Task description:
Repeat the data exactly, with every line included.
:: Study material
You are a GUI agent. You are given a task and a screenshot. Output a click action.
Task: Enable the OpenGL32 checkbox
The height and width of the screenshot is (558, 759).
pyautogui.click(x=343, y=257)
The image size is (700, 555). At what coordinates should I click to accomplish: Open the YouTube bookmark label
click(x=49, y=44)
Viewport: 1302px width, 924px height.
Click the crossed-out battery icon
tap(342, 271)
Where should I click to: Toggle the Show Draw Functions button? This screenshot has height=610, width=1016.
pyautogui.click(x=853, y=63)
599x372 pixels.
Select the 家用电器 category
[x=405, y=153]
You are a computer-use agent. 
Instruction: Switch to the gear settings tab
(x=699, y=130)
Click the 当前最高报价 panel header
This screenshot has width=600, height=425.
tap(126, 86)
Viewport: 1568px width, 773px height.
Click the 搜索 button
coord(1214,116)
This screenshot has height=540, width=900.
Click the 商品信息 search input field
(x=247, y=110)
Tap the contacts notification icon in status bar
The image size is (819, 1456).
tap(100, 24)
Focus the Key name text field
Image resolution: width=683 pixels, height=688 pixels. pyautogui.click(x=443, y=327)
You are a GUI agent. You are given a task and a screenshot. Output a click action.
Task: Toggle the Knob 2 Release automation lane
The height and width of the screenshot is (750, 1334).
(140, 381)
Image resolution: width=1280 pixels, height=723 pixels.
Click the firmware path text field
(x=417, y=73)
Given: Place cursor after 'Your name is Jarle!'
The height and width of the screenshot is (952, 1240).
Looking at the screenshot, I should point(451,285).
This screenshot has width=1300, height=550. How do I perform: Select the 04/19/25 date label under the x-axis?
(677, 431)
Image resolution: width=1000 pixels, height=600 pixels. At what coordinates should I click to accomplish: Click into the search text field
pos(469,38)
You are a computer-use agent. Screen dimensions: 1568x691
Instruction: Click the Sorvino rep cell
::::
Your response:
You are a GUI agent. You are given a task and a screenshot. Output a click action.
Task: Enable the OpenGL32 checkbox
The height and width of the screenshot is (558, 759).
pyautogui.click(x=343, y=257)
The image size is (700, 555). At what coordinates should I click to accomplish: Open the YouTube bookmark label
click(x=49, y=44)
Viewport: 1302px width, 924px height.
Click the crossed-out battery icon
tap(342, 271)
Where should I click to: Toggle the Show Draw Functions button? This screenshot has height=610, width=1016.
pyautogui.click(x=853, y=63)
599x372 pixels.
Select the 家用电器 category
[x=405, y=153]
You are a computer-use agent. 
Instruction: Switch to the gear settings tab
(x=699, y=130)
Click the 当前最高报价 panel header
This screenshot has width=600, height=425.
tap(126, 86)
Viewport: 1568px width, 773px height.
Click the 搜索 button
coord(1214,116)
This screenshot has height=540, width=900.
Click the 商品信息 search input field
(x=247, y=110)
Tap the contacts notification icon in status bar
The image size is (819, 1456).
tap(100, 24)
Focus the Key name text field
Image resolution: width=683 pixels, height=688 pixels. pyautogui.click(x=443, y=327)
You are a GUI agent. You are given a task and a screenshot. Output a click action.
Task: Toggle the Knob 2 Release automation lane
The height and width of the screenshot is (750, 1334).
(140, 381)
Image resolution: width=1280 pixels, height=723 pixels.
Click the firmware path text field
(x=417, y=73)
Given: Place cursor after 'Your name is Jarle!'
The height and width of the screenshot is (952, 1240).
Looking at the screenshot, I should point(451,285).
This screenshot has width=1300, height=550. How do I perform: Select the 04/19/25 date label under the x-axis?
(677, 431)
Image resolution: width=1000 pixels, height=600 pixels. At what coordinates should I click to accomplish: Click into the search text field
pos(469,38)
You are a computer-use agent. Screen dimensions: 1568x691
Instruction: Click the Sorvino rep cell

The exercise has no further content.